Time for another project. I lost a jacket in Oregon.  It was a puke green color, and first-generation fleece, and not particularly beautiful, but it kept me warm on cool nights in spring and autumn, and on a river.  I am not in a position to craft a fitted jacket like that, but I am going to be on a mountain in the middle of summer fairly soon, and a beautiful over-garment of some kind that is also warm would be useful. I think I look good in the Jedi tunic pattern I have from Simplicity. It can also be altered fairly easily for a lining, as I did on the Poet’s Coat — but the poet’s coat is a little heavy for mid-July.

(I’m surprised to discover that there’s no entry for the poet’s coat, I must not have called it that in the entry; but the red tunic is a variant of the same pattern).

A friend gave me access to a bunch of wool material.  Wool is warm, even if the wind is blowing through it, and it tends to remain warm even when wet. It might get wet on top of a mountain in July.  So, I made the shell of this coat or jacket out of some of that wool.  The result is a very plain looking garment that is unfortunately quite itchy on the skin.

So it needed a lining.

And if it needs a lining, then it might as well have fancy cuffs, and some beautiful trim.  Which I did put on the coat.  Getting the hems right was tricky. Next time, I’m going to sew the fabric on to the cuffs, then sew the trim on the cuffs… and then make the cuffs and the sleeve simultaneously.  It’s often the case that we learn our working procedures for the future, by making the mistakes of the present.
The cuffs still turned out mostly OK. One of the things that I’ve learned from a designer-engineer friend of mine, is that you should “make the whole prototype so that you learn where the mistakes are, and you have a better chance of getting them right the next time around.” It’s good advice, especially in the Maker movement or in a maker program. The learning in this sort of work comes from the mistakes, not from the perfectly-executed plan.

One of my critical pieces of learning from the last project, the green gown, was to do more pinning and more pressing.  I learned something similar from the shirt-making process.  So, I did more pinning this time around, and more pressing (ironing, really) before and after sewing different steps in the project.

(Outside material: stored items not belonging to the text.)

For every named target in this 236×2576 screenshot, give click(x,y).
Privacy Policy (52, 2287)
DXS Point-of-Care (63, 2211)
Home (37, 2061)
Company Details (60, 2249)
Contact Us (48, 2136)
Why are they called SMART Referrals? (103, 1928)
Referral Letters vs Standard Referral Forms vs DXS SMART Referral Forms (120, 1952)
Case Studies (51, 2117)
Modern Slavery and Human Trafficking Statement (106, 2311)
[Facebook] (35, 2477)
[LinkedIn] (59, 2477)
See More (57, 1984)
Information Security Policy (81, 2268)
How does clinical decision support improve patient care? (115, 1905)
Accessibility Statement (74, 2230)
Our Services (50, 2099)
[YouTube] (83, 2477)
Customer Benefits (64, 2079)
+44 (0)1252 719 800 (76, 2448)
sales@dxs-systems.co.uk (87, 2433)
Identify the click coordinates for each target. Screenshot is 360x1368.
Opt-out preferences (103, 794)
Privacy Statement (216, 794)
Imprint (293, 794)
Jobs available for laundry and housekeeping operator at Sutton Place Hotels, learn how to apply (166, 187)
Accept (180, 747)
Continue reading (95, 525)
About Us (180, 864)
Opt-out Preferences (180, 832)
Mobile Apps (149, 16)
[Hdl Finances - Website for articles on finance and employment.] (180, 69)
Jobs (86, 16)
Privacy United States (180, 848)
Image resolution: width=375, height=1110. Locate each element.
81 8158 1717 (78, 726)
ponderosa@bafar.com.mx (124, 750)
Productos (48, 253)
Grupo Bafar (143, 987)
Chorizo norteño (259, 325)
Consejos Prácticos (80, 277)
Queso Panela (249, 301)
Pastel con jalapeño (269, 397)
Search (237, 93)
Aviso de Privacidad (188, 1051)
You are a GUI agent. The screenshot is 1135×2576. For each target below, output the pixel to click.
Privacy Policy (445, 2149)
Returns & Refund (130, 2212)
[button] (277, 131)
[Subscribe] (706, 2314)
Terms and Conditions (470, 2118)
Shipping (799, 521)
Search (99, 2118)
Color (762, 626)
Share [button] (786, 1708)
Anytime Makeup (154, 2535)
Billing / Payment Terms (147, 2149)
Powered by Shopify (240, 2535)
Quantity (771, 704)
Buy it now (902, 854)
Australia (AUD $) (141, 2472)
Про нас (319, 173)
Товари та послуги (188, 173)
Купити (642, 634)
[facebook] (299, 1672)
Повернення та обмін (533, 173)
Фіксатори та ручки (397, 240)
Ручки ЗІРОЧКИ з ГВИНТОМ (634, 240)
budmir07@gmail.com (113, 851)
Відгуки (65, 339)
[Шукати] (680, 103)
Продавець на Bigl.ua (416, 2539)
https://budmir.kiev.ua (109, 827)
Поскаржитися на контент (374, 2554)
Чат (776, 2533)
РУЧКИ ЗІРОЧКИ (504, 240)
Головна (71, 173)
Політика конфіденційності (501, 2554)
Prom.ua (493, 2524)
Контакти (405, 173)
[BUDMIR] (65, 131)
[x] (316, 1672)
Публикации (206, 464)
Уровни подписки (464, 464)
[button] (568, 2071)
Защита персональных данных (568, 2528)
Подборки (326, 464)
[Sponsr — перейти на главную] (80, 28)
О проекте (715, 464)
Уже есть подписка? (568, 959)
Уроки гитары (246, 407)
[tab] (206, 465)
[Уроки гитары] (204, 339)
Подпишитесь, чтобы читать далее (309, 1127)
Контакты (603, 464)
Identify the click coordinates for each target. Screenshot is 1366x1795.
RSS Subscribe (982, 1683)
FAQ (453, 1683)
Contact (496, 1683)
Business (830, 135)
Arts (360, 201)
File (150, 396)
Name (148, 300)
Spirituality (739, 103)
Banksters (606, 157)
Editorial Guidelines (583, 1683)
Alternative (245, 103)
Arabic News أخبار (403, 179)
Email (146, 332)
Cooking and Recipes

The result was a much more finished-looking product. I still suck at lower-edge hems of garments, though, especially on costume pieces like this one.  Still, the gold trim flashes nicely in the light (it came from Cloak and Dagger Productions, which is fairly local to me).  The grid-like pattern that forms the cuffs appears to be the underlying grid for a tile pattern, and references my own recent obsessions with geometry.

Though not quite finished, the coat has an unusual lining. I had intended to line it with linen, but I turned out not to have enough linen for the project. So I searched around among my fabric scraps and came up with what felt like an inspired idea.  From the outside the coat is very plain and severe — black wool fabric, with trim based on geometric and floral designs.  It’s very orderly and regular, and not very showy despite the gold trim.

It’s very me, in that sense.  The coat has pretty clean lines and a very plain form — not quite shapeless, but not really a modern garment either.  It needs a belt, and I don’t know if I’m going to make a belt and attach it; or make belt loops for a belt and leave the belt for another day.  Either way, pretty plain, right?

However, the interior of the coat is constructed around a piece of tie-dyed fabric that someone gifted to me. I think they thought I would use it as an altar cloth, or a wall hanging. If that was its exclusive intention, I’m sorry. It’s now something else — probably irreversibly, at least until someone cuts this up and makes it into something else, which I hope they’ll do when I’m done with it.

There’s something wonderful about this coat, plain and severe on the outside, almost Saturnian, concealing a riot of color in its lining.  It’s possible the garment will now be too hot for its intended purpose.  I’m sorry if that’s the case. There are still a number of mistakes and problems with it, but it’s a lot better than anything similar that I’ve constructed (and this is now the sixth or seventh time through this pattern). Each time I make this, I make more variations and changes than I did the time before.

The result is that I can now say with some confidence that this is a great pattern for teaching young people the basics of sewing.  Some of the other pieces in the collection are likely not worth the effort — the ‘fake’ undertunic or dickie is a little silly, and the outer cloak requires a LOT of fabric for a first-time sewing student’s starter project, and the shoulder tabards/armor are not well thought out for my taste.

But this tunic/coat has a lot of potential in it, and it can be made to do a variety of cool things.  It’s worth a look in a school MakerSpace that’s trying to build up a sewing program.